In celebration of Imbolc or St Brigid’s Day, the feast day of Ireland’s matron saint, we are delighted to share the below interview from Nollaig na mBan 2022, a conversation on female empowerment between MC Jessica Traynor and Ailbhe Smyth.


Ailbhe Smyth was the founding head of Women’s Studies at UCD, and has written about Irish society, culture and politics. A longtime feminist, LGBTIQ and socialist activist, she was centrally involved in the marriage equality campaign in 2014. She co-founded the Coalition to Repeal the Eighth Amendment and was co-director of the Together for Yes national referendum campaign. Currently, she is Chair of Women’s Aid and also of Ballyfermot Star Addiction Services, and is a director of Age Action Ireland.

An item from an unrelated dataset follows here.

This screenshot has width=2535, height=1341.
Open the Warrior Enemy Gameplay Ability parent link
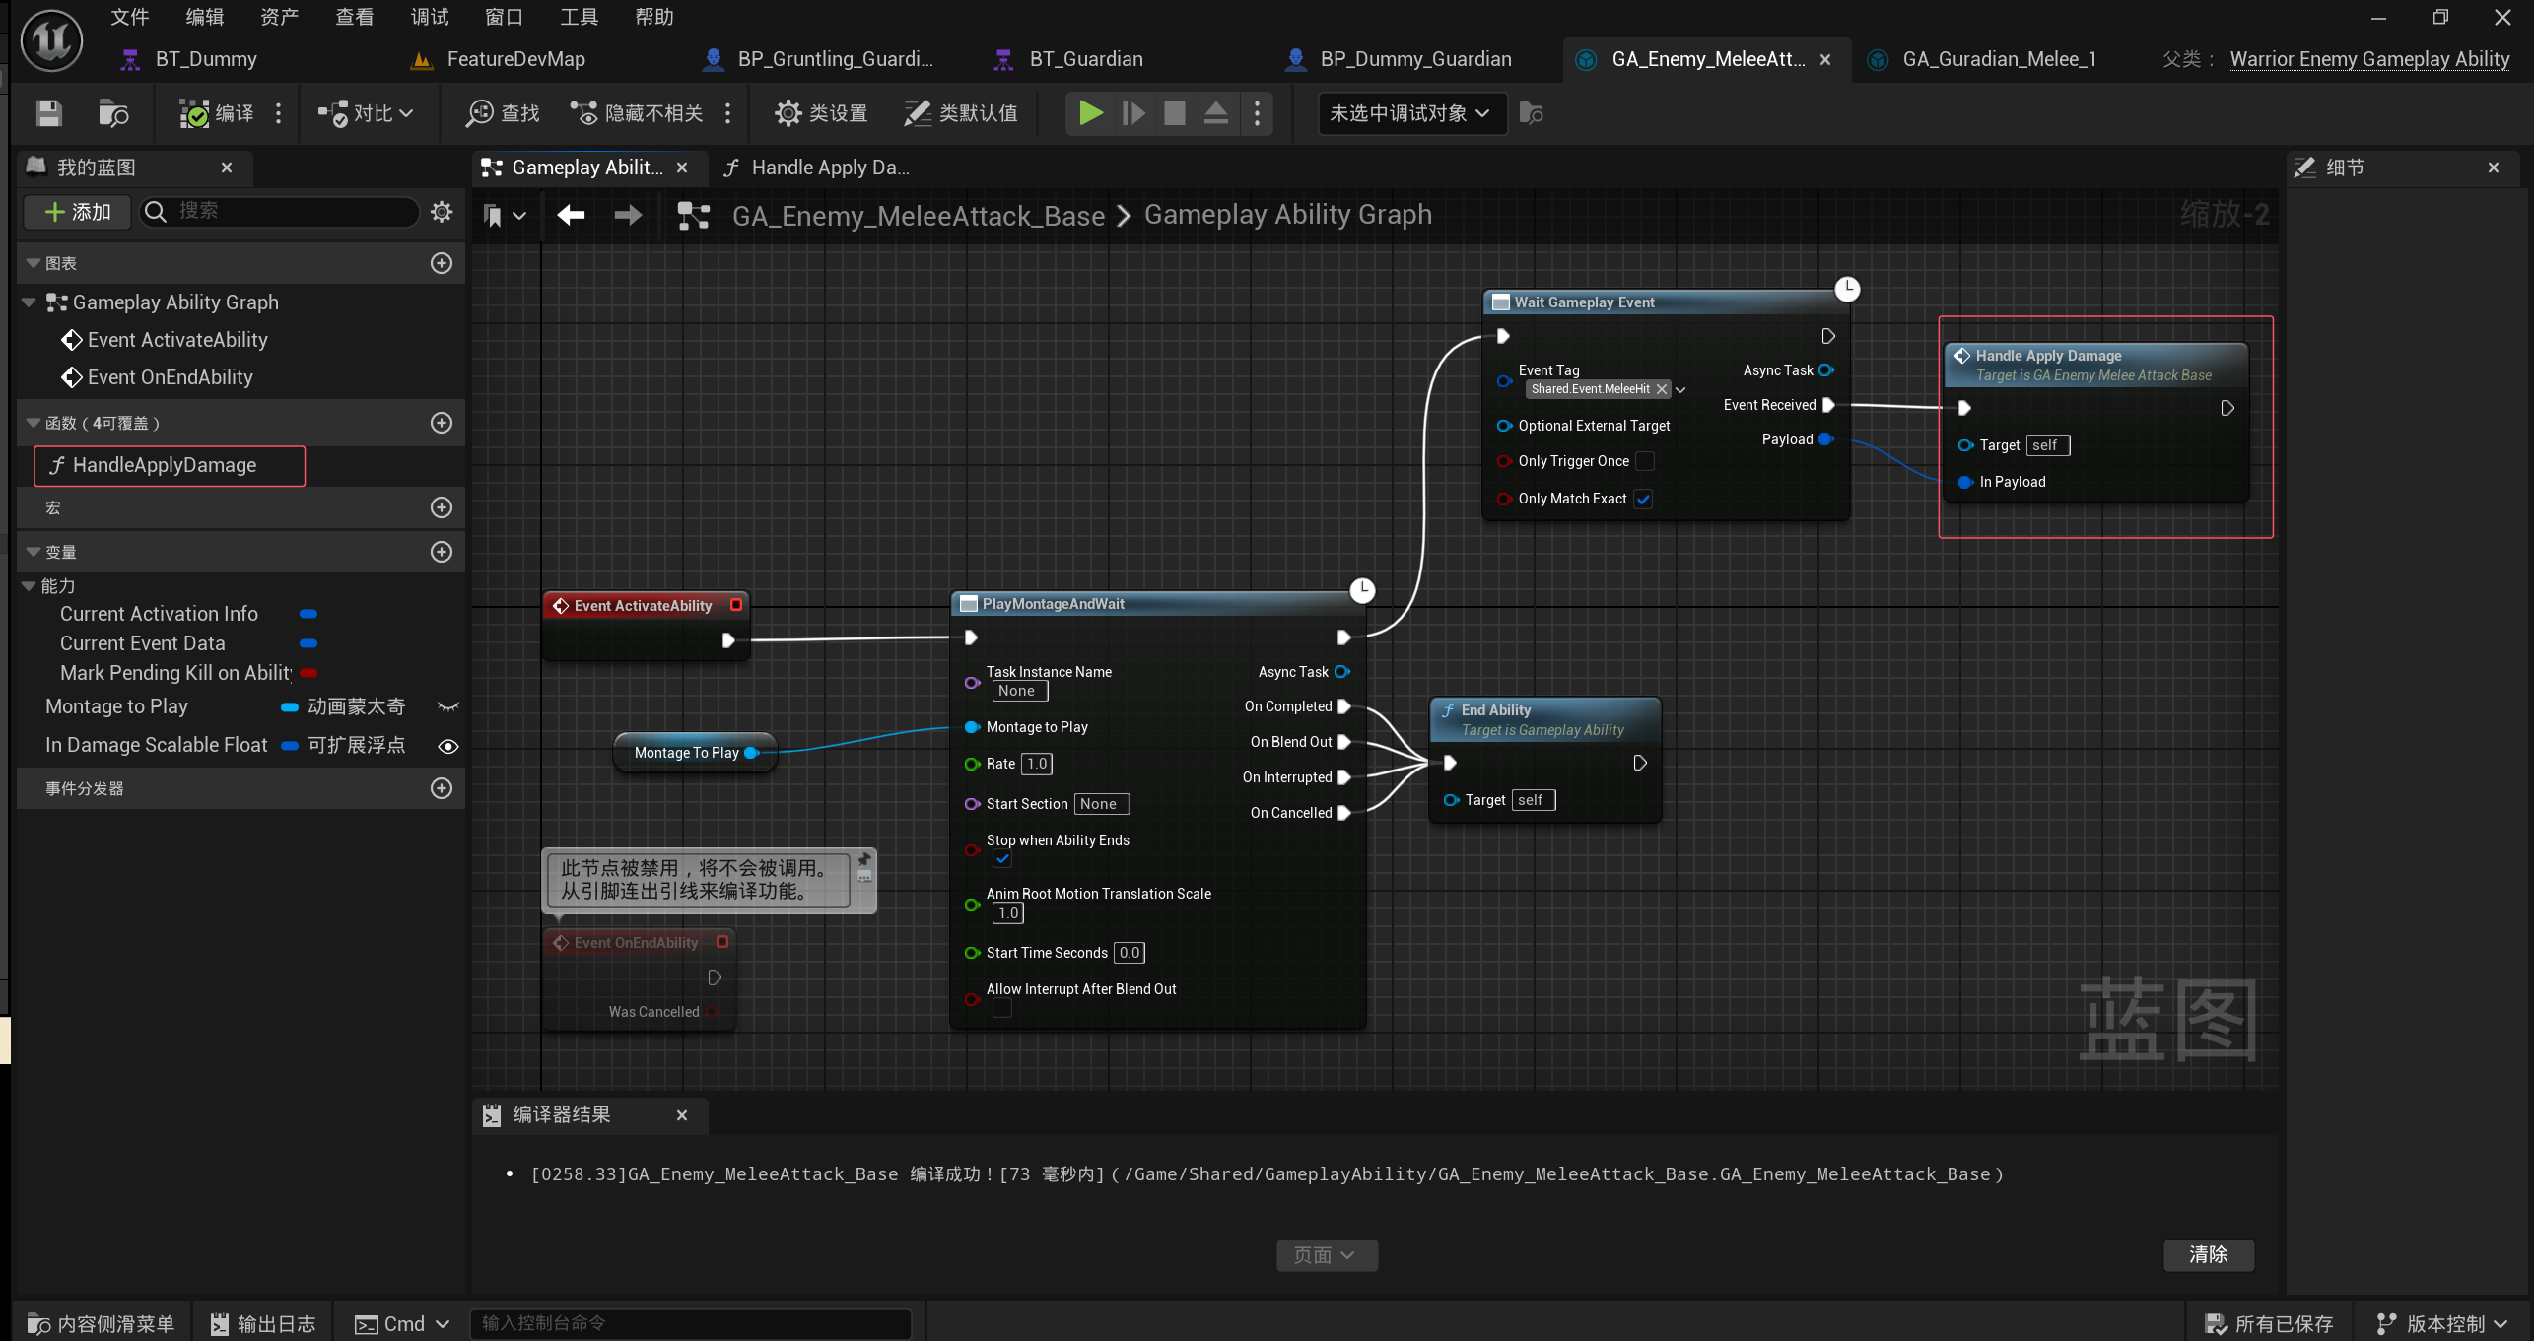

She is a founding member of Le Chéile: Diversity Not Division and also of Climate Coalition Ireland. Ailbhe’s role in the Together for Yes campaign was recognised by her inclusion on the Time Magazine list of the world’s 100 most influential people in 2019.

A small extract from Jessica’s interview with Ailbhe can be read below:

Jessica: So Ailbhe, welcome to Nollaig na mBan! How are you?

Ailbhe: Thank you so much for that lovely introduction, Jess, and for your very thoughtful words about emergence and then, subsequently, about empowerment. I was thinking just as you began to speak and to say, you know, “emerging, emergence,” I thought, oh, no wonder that word has been rolling around in my head for the past couple of weeks because it reminds me. My daughter is now probably older than you are actually, and it’s lovely to be here in a very cross-generational way, which I think is absolutely fantastic, but when she was a little girl I asked her one day to do something and she said “No, I can’t; I’m emerged in a book,” and I thought that was just so incredibly apt. So accurate, isn’t it, and just to say thank you to all of you writers for giving us all the books of one kind or another that we have been able to emerge ourselves in over the course of these terrible couple of years, and that, quite honestly, I would not be sane without you, and none of us, I think, in the world would be sane without our writers, our artists, our creative people of all kinds, and that I think we’re coming to a point at the moment when that is just absolutely crucially important. So I was so pleased when Betty emailed ages ago to ask can you do this, and I was very hopeful we would be there in person, but when we can’t touch physically we can creatively and imaginatively and that’s what each one of you helps us all to do.